THE INPUT:
+ + +

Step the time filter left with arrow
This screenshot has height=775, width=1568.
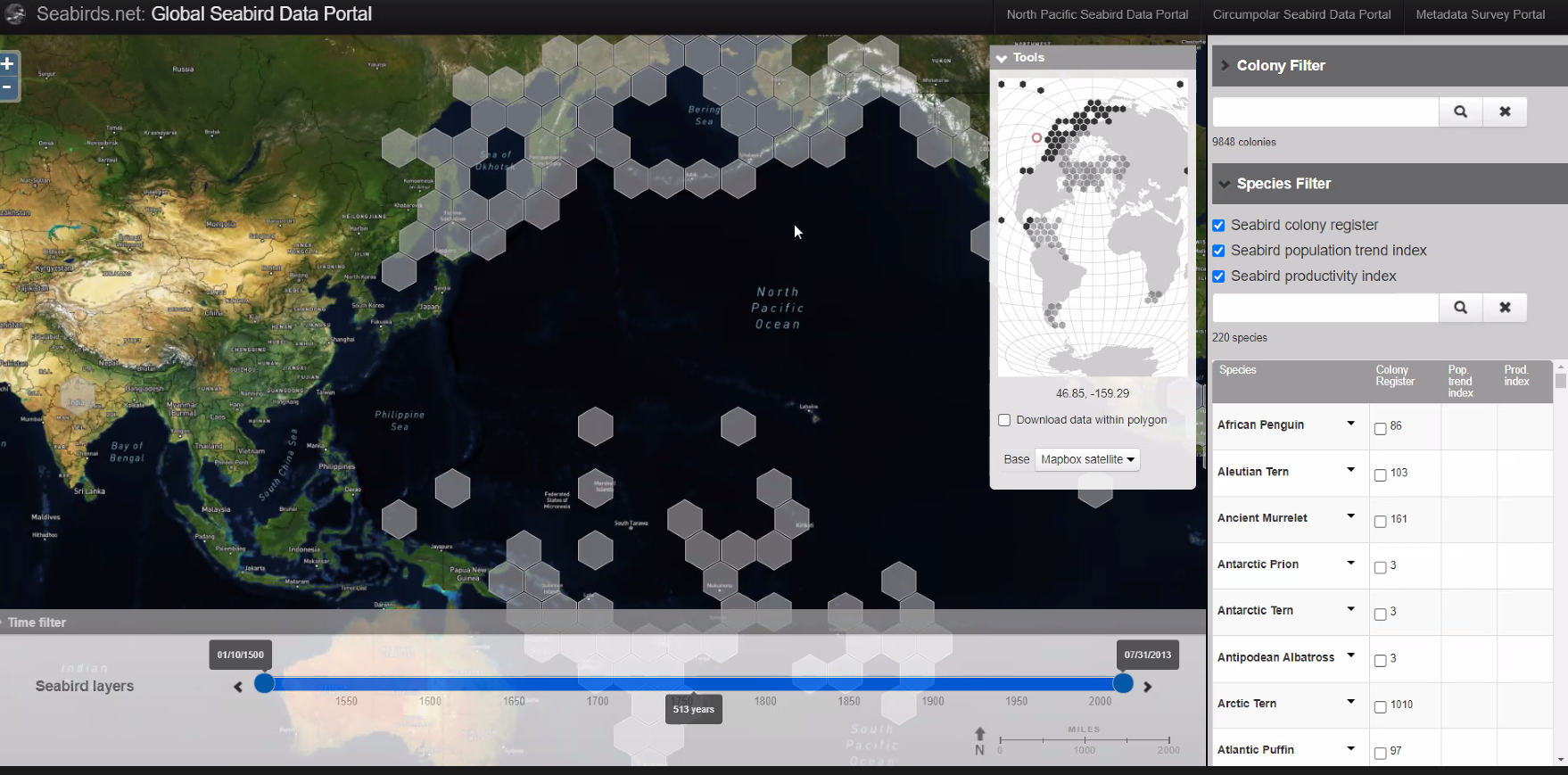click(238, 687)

+ + +

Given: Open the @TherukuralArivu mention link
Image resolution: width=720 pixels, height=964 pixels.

+ + +

PROBLEM TO SOLVE: Take the stretch of lines above from the one containing "Given: Open the @TherukuralArivu mention link" through the one containing "Image resolution: width=720" and repeat it exactly, adding no other line.

REPLY TO THE TASK:
Given: Open the @TherukuralArivu mention link
Image resolution: width=720 pixels, height=964 pixels.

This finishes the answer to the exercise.